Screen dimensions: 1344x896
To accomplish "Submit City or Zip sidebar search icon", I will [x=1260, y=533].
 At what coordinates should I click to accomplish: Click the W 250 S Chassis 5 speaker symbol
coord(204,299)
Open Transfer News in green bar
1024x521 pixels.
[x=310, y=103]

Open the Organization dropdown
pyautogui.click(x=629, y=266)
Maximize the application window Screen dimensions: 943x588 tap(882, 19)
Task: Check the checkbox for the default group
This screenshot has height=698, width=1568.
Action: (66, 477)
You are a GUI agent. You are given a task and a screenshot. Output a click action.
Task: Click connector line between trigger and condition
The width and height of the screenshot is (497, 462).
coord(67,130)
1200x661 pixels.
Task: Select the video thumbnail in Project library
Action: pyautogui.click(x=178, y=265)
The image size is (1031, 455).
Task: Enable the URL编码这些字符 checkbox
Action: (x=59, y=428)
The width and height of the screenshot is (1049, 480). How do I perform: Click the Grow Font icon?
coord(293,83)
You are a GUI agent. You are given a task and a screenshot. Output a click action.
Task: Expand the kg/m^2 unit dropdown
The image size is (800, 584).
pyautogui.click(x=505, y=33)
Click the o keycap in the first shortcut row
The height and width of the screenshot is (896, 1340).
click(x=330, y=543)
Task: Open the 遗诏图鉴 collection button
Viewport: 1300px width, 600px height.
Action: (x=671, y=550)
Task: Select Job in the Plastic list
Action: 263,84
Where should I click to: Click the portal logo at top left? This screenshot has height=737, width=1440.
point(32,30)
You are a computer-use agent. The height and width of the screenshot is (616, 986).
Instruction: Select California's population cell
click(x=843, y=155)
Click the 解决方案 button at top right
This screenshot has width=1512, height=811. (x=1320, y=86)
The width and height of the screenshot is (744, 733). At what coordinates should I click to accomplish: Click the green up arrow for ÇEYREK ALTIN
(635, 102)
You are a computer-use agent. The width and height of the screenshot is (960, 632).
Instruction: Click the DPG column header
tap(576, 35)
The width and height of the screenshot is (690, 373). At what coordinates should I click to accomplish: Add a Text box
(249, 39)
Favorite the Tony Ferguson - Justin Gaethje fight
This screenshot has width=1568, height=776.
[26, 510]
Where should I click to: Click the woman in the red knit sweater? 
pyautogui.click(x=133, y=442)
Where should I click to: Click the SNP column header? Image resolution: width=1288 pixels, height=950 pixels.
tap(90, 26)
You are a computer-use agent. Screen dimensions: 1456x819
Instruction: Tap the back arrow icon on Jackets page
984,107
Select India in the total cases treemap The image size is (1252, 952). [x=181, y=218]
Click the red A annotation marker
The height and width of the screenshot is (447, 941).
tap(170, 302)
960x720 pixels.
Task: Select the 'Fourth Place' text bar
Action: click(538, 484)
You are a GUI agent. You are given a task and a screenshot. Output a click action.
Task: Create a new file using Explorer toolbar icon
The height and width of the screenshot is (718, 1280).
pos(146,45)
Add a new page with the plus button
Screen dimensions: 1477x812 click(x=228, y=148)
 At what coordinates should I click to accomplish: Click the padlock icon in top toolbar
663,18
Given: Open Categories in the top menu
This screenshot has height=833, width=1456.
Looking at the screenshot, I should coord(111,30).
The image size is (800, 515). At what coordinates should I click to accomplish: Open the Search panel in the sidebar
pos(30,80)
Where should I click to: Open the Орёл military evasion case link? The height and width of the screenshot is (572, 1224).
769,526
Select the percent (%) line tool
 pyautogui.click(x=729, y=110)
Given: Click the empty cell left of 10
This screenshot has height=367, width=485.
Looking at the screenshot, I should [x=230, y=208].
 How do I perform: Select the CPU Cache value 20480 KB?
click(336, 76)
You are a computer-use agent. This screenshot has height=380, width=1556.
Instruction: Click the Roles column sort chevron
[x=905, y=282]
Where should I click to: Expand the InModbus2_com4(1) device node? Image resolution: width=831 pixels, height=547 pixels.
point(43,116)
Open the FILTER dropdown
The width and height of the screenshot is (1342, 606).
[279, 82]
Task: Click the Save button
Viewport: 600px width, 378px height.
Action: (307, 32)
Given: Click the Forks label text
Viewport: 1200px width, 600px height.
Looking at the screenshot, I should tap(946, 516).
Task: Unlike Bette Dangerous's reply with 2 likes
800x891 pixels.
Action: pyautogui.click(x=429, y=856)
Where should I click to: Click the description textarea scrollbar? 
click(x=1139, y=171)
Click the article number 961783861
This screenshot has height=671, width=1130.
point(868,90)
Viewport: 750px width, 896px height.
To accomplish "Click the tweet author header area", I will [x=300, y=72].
• • •
WHAT IS EXPECTED ::
Print every one of the rows above again, word for word and in the same order.

TASK ANSWER ::
Screen dimensions: 1344x896
To accomplish "Submit City or Zip sidebar search icon", I will [x=1260, y=533].
 At what coordinates should I click to accomplish: Click the W 250 S Chassis 5 speaker symbol
coord(204,299)
Open Transfer News in green bar
1024x521 pixels.
[x=310, y=103]

Open the Organization dropdown
pyautogui.click(x=629, y=266)
Maximize the application window Screen dimensions: 943x588 tap(882, 19)
Task: Check the checkbox for the default group
This screenshot has height=698, width=1568.
Action: (66, 477)
You are a GUI agent. You are given a task and a screenshot. Output a click action.
Task: Click connector line between trigger and condition
The width and height of the screenshot is (497, 462).
coord(67,130)
1200x661 pixels.
Task: Select the video thumbnail in Project library
Action: pyautogui.click(x=178, y=265)
The image size is (1031, 455).
Task: Enable the URL编码这些字符 checkbox
Action: (x=59, y=428)
The width and height of the screenshot is (1049, 480). How do I perform: Click the Grow Font icon?
coord(293,83)
You are a GUI agent. You are given a task and a screenshot. Output a click action.
Task: Expand the kg/m^2 unit dropdown
The image size is (800, 584).
pyautogui.click(x=505, y=33)
Click the o keycap in the first shortcut row
The height and width of the screenshot is (896, 1340).
click(x=330, y=543)
Task: Open the 遗诏图鉴 collection button
Viewport: 1300px width, 600px height.
Action: (x=671, y=550)
Task: Select Job in the Plastic list
Action: 263,84
Where should I click to: Click the portal logo at top left? This screenshot has height=737, width=1440.
point(32,30)
You are a computer-use agent. The height and width of the screenshot is (616, 986).
Instruction: Select California's population cell
click(x=843, y=155)
Click the 解决方案 button at top right
This screenshot has width=1512, height=811. (x=1320, y=86)
The width and height of the screenshot is (744, 733). At what coordinates should I click to accomplish: Click the green up arrow for ÇEYREK ALTIN
(635, 102)
You are a computer-use agent. The width and height of the screenshot is (960, 632).
Instruction: Click the DPG column header
tap(576, 35)
The width and height of the screenshot is (690, 373). At what coordinates should I click to accomplish: Add a Text box
(249, 39)
Favorite the Tony Ferguson - Justin Gaethje fight
This screenshot has width=1568, height=776.
[26, 510]
Where should I click to: Click the woman in the red knit sweater? 
pyautogui.click(x=133, y=442)
Where should I click to: Click the SNP column header? Image resolution: width=1288 pixels, height=950 pixels.
tap(90, 26)
You are a computer-use agent. Screen dimensions: 1456x819
Instruction: Tap the back arrow icon on Jackets page
984,107
Select India in the total cases treemap The image size is (1252, 952). [x=181, y=218]
Click the red A annotation marker
The height and width of the screenshot is (447, 941).
tap(170, 302)
960x720 pixels.
Task: Select the 'Fourth Place' text bar
Action: click(538, 484)
You are a GUI agent. You are given a task and a screenshot. Output a click action.
Task: Create a new file using Explorer toolbar icon
The height and width of the screenshot is (718, 1280).
pos(146,45)
Add a new page with the plus button
Screen dimensions: 1477x812 click(x=228, y=148)
 At what coordinates should I click to accomplish: Click the padlock icon in top toolbar
663,18
Given: Open Categories in the top menu
This screenshot has height=833, width=1456.
Looking at the screenshot, I should coord(111,30).
The image size is (800, 515). At what coordinates should I click to accomplish: Open the Search panel in the sidebar
pos(30,80)
Where should I click to: Open the Орёл military evasion case link? The height and width of the screenshot is (572, 1224).
769,526
Select the percent (%) line tool
 pyautogui.click(x=729, y=110)
Given: Click the empty cell left of 10
This screenshot has height=367, width=485.
Looking at the screenshot, I should [x=230, y=208].
 How do I perform: Select the CPU Cache value 20480 KB?
click(336, 76)
You are a computer-use agent. This screenshot has height=380, width=1556.
Instruction: Click the Roles column sort chevron
[x=905, y=282]
Where should I click to: Expand the InModbus2_com4(1) device node? Image resolution: width=831 pixels, height=547 pixels.
point(43,116)
Open the FILTER dropdown
The width and height of the screenshot is (1342, 606).
[279, 82]
Task: Click the Save button
Viewport: 600px width, 378px height.
Action: (307, 32)
Given: Click the Forks label text
Viewport: 1200px width, 600px height.
Looking at the screenshot, I should tap(946, 516).
Task: Unlike Bette Dangerous's reply with 2 likes
800x891 pixels.
Action: pyautogui.click(x=429, y=856)
Where should I click to: Click the description textarea scrollbar? 
click(x=1139, y=171)
Click the article number 961783861
This screenshot has height=671, width=1130.
point(868,90)
Viewport: 750px width, 896px height.
To accomplish "Click the tweet author header area", I will [x=300, y=72].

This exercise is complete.